Here is the heart of Alexis’s argument:
This kind of metacontent has a fundamentally extractive relationship with the song/art that sits underneath it. This flowchart sticks its proboscis-like arrows right into the soul of the experience and extracts a cheap joke at the expense of the actual song qua the song. The emotion of a singer's voice? Gone. The timbre of the guitar? Gone. The actual feeling of listening to music? Also gone.
Setting aside his seemingly synaesthetic reaction to the meme—apparently the essence of song, once inhaled by the nasalized flowchart, travels up its eustachian tubes and lodges itself in the chart’s sinuses—Alexis misunderstands here the entire history of Western music.
Alexis is arguing implicitly that to represent some aspect of a song is to deprive it of its song-ness. The SAF enters the room, spots Bonnie Tyler standing by the bruschetta, accosts her and—with a snort and a plop—converts her into a shareable image. “Total Eclipse of the Heart” is no more, notwithstanding the 6 million physical singles it’s sold. It has become but a log in the social fires.
But to represent music visually is not to deprive it of its essential songness. The music does not die by being visualized, just as some zaftig Baroness did not die upon being painted. To represent music is simply to represent some aspect of it: to depict what’s happening in the sound of the music visually, such that we can better comprehend it, theorize about it, or simply have fun with it.
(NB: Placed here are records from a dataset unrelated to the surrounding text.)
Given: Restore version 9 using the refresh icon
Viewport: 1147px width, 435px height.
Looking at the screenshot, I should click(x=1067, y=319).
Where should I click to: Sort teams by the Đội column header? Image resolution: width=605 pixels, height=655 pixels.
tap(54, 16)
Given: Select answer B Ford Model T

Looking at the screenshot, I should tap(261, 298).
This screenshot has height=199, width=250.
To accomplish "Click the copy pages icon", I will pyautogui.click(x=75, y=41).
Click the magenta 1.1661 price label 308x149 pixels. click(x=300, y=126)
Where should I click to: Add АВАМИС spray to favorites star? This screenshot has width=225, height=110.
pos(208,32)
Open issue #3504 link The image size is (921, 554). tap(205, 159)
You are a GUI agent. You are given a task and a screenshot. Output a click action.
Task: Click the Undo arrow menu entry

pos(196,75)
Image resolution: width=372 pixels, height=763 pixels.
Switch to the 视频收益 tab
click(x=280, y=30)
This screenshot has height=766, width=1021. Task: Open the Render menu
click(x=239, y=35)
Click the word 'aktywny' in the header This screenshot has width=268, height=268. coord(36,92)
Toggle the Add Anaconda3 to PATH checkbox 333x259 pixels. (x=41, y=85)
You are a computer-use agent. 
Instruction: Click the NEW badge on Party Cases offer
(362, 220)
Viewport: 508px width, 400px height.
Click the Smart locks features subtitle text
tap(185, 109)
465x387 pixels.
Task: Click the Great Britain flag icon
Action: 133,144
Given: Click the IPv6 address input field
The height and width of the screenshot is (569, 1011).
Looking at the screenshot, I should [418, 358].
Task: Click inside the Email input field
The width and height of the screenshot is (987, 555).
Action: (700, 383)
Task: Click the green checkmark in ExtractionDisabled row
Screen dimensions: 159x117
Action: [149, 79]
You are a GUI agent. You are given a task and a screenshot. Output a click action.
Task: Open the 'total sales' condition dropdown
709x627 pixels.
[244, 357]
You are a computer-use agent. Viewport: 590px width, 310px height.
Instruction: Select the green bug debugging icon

The most common form of music visualization? Sheet music: A highly symbolic account of what is required to perform a piece of music. Sheet music, like the prototypical SAF, can omit the emotion of a singer’s voice, the timbre of guitar, “the actual feeling of listening to music.” It does this because (a) for most of human history, we did not have the ability to magick the sound of things across borders geographical and political; and (b) it is a useful way to understand and recreate the song. For most musicians, a good score can more easily be rendered aural—and, thus, musical—than a good recording. Where a recording eludes the listener, always moving on, the sheet music stays concrete on the page. It instructs.
“But oh, oh,” some man, likely thatched, will complain. “Sheet music is formal, basically a recipe! It bears no similarities to this demonic JPEG.”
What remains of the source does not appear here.